The patchwork of conflicting local and national guidelines on wearing masks has also led to skepticism about them, she added.
Virginia Bernal, a 45-year-old nurse who spent months working in New York, could tell from her conversations over the phone with relatives back in Phoenix that they were not taking the surge in cases there seriously. She said she had tried to discourage her mother from attending a graduation party for a friend’s daughter. But a few days later, when Ms. Bernal called, her mother did not answer her phone because she was at the party.
“I’ve done my part, so if you choose to go, that’s on you,” Ms. Bernal said she told her mother.
Heather Smith, a nurse from Topsail Island, off the coast of North Carolina, who worked at Elmhurst Hospital Center in Queens, struggled to hold back tears when describing how she felt when her brother said he did not believe the virus was real. When Ms. Smith started typing a rant on Facebook, she said, “I realized how angry I was.” She said she could not get out of her mind the images of patients who died alone: “No one understands how serious and how traumatizing it is.”
Courtney Sudduth, a nurse from Oklahoma City, said that when she arrived in New York people from back home wanted to know: Was it really as bad as the news media made it sound?

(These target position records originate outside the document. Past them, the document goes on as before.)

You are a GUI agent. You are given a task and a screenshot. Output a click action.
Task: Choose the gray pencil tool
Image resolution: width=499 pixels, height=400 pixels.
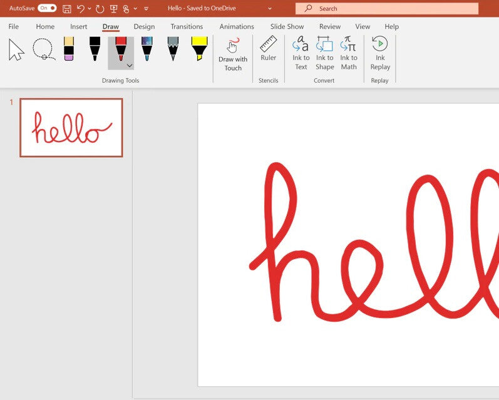tap(173, 49)
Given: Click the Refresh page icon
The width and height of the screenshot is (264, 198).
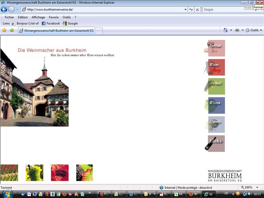Looking at the screenshot, I should pyautogui.click(x=191, y=10).
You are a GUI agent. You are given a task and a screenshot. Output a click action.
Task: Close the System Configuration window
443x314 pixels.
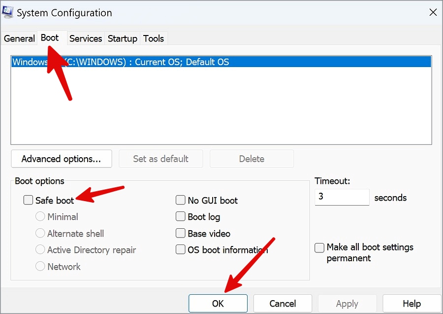[x=433, y=13]
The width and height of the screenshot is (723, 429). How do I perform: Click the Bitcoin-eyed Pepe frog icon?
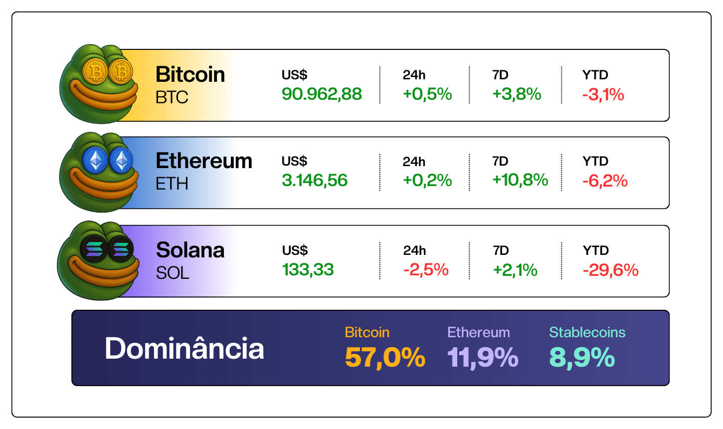coord(99,84)
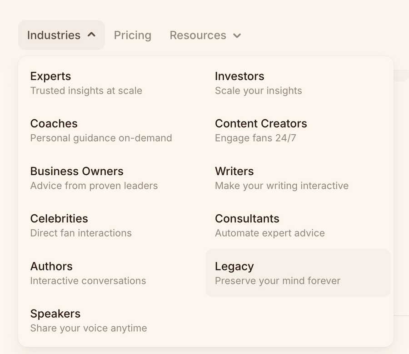Open the Consultants section
409x354 pixels.
(x=247, y=218)
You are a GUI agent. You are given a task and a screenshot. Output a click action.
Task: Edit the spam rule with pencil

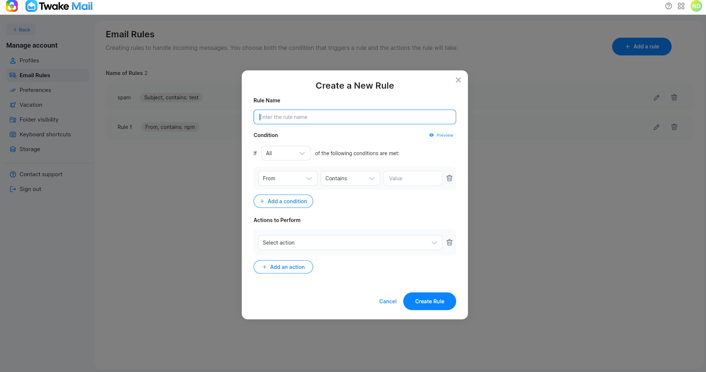(656, 98)
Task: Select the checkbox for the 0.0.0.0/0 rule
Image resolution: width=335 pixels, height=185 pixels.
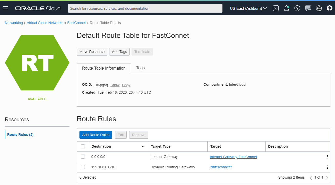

Yes, she would tell them, describing the 18-wheel refrigerated truck that was parked outside Mount Sinai Beth Israel hospital in Manhattan and used to store bodies.
Even that was not enough. Her grandmother in Mississippi still does not wear a mask when she goes grocery shopping, she said. “Oh, I’ll be fine,” Ms. Sudduth recalled her grandmother as saying.
One of Ms. Sudduth’s brothers, who lives in Mississippi, believed conspiracy theories about the virus and continued to socialize at cookouts — until last month, she said, when he came down with the virus.
“That changed his mind,” Ms. Sudduth, 30, said.
Even as the number of coronavirus cases in Oklahoma has skyrocketed in recent weeks, people around town still stare at her when she wears a mask. “A lot of people still have the mentality that this is being blown out of proportion,” she said.
A hospital in Oklahoma City opened a new unit last week to accommodate the increasing number of virus patients. Sunday was Ms. Sudduth’s first day on the job.